_Selected extract_

****************

Glad to be of assistance. These Troopers have been getting away with all of this for far too long.:wink:


----------



## Dr.Magoo (May 2, 2002)

MSP75 said:


> Mr Guest, if you are a reporter, instead of asking why the cruiser is going so fast, ask why the Commonwealth doesn't put more troopers on the road?


I totally agree. Too much road for too few Road Troopers. And if they drove the speed limit all the time.....image the traffic jams and accidents that would cause.


----------



## Guest (Jan 16, 2006)

Dr.Magoo said:


> I totally agree. Too much road for too few Road Troopers. And if they drove the speed limit all the time.....image the traffic jams and accidents that would cause.


That is no joke. At 65 mph everyone else is at 55 mph. All the speeders catchup and then there is the moving parking lot. Then everyone is wishing the cruiser was going fast.


----------



## Officer Dunngeon (Aug 16, 2002)

no$.10 said:


> *"unregistered"*
> 
> Next time you should chase that Trooper down, just keep on him until he stops, he will, eventually. When he does, exit your vehicle with your hands in the air and exclaim as loudly as you can (it is sometimes hard to hear over traffic) "*I am invoking the third principal!!"* Keep repeating this until you attract the attention of several other motorists. It would help to get their attention if you maybe tried to flag them down. Perhaps stepping out into the travel lane to get them to slow down. If you can attract enough attention, boy, will that Trooper be in trouble. He'll never speed again, I assure you. There is strength in numbers, so feel free to recruit other fine citizens to engage in similar behavior. I assure you, you will see some results.
> 
> Glad to be of assistance. These Troopers have been getting away with all of this for far too long.:wink:


:L: :L: :L:

Great advice!


----------



## Guest (Jan 16, 2006)

Wow, it seems I struck a nerve. I did not mean to offend you guys, but it seems my question did just that, sorry. Let me clarify. I do not have a ticket. I have not had one since 1994. Therefore, comments like ‘talk to judge’ and ‘driving is privilege’ are misaddressed. Invoking the third law is funny, but if you were talking about Kevin Costner’s Postman, I believe it’s the eighth law. Of course I do not have a RADAR, but why would I need one? It is obvious these cops are driving like their hair is on fire. Whether it is 100mph or 120mph is irrelevant. 

Finally, I have no a problem with these troopers speeding, only with them not using their lights and siren. To me driving so fast without lights seems reckless. Yet, I see it 2-3 times a week, thus, there must be a reason. All I wanted to know is if there some obscure reason; like do not use lights and siren too often because it scares the public, or it lets helicopter reporters know there is a crime in progress, or some other nonsense. So, are there any such reasons? If no, then why aren’t these guys using their lights? Is it because they are only allowed to use them incase of emergency? I hope this clarifies my original question. Thanks.

****************

_Recorded information_
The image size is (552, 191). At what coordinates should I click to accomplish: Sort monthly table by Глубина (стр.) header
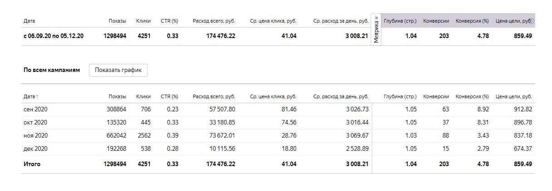[x=400, y=96]
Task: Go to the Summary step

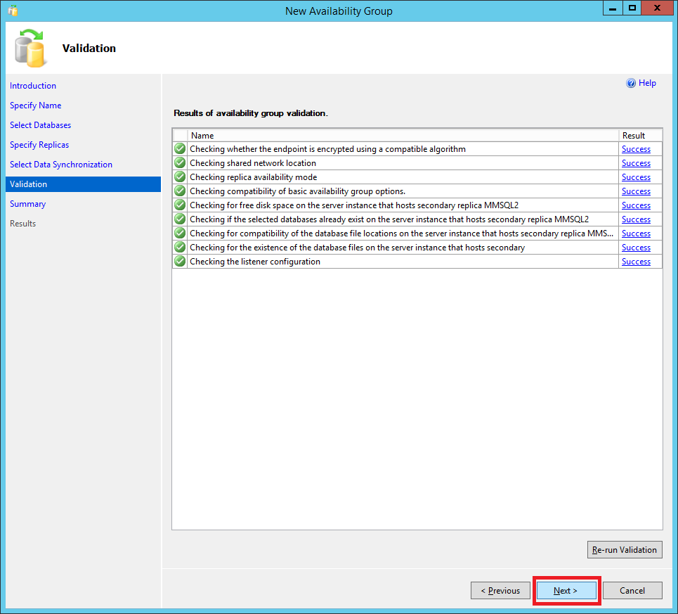Action: tap(28, 204)
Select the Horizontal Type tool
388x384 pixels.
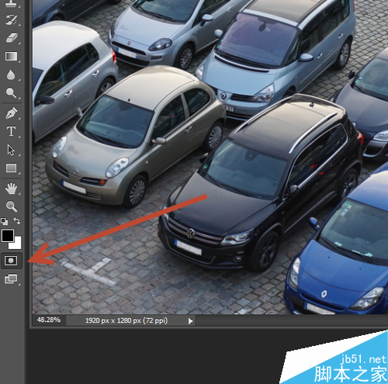pos(11,131)
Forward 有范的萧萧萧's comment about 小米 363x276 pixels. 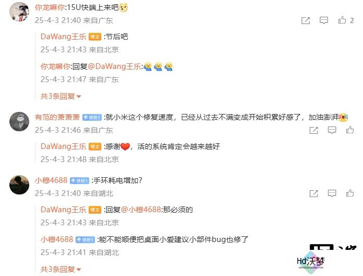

****************

_What you will do_
- a) From the forum thread about troopers speeding, return the part that opens with the words containing "## Dr.Magoo (May" and closes with "on the road?".
- b) Translate this sentence from the forum thread about troopers speeding into Spanish: "To me driving so fast without lights seems reckless."
- c) Continue the forum thread about troopers speeding without their lights from the point where it stops.
The entries were drawn from a separate source and have no connection to the forum thread.

_Task-by-task answers_
- a)
## Dr.Magoo (May 2, 2002)

MSP75 said:


> Mr Guest, if you are a reporter, instead of asking why the cruiser is going so fast, ask why the Commonwealth doesn't put more troopers on the road?

- b) Para mí, conducir tan rápido sin luces parece imprudente.

- c)
----------



## j809 (Jul 5, 2002)

100-120? How do you know how to estimate the speed of a moving vehicle? Are you a certified radar operator with many years of experience that can estimate speeds of moving vehicles?


----------



## MVS (Jul 2, 2003)

Yep, if you think they're going 100 to 120, the siren isn't going to do anything. And as far as the lights, they'll be pretty ineffective as they'll be on your ass before you even know it. There are many calls that police try to get to quickly without using lights and sirens. If its a trooper they normally will zip through the passing lane (aka the fast lane). If they come zipping up behind you and give you a heart attack then you should NOT be in that lane. "Guest" let me ask, how fast do you travel on the highway? I highly doubt Troopers were going 120mph, in some of those cruisers that's a death wish. If you are putt'n along at 60 mph, then yeah 80 will seem quite fast to you. Let me tell you, I often travel 80-85mph on a highway and thats just to keep up with the flow of traffic... A trooper my go 90+ and pull over anyone going faster than him/her. Again, I'm sure they have somewhere to go or there's a reason for it. They're not doing "100 mph" for a sunday drive.


----------



## Guest (Jan 16, 2006)

In my experience, and this will go against most every response on this topic, there is no emergency out there that warrants a cruiser going in the neighborhood of 100 MPH without lights and sirens.

It's the old argument about responding to a silent burglar alarm at a business that more than likely goes off every time the wind blows or a bird flies by: Going full speed, and with or without a silent approach is ludicrious.

The likelihood of injuring or killing innocent civilians driving like this is far too high. When a cruiser is speeding, unseen and unheard in traffic, he/it becomes just as dangerous as the call he is responding to. We all want to go home to our families at night and so do the unsuspecting motorists that just might 'meet' that cruiser in a disastrous manner. It's not worth it and following department guidelines is a must.

A speeding cruiser at even 80 - 90 MPH is a 2 ton dangerous weapon.


----------



## Goose (Dec 1, 2004)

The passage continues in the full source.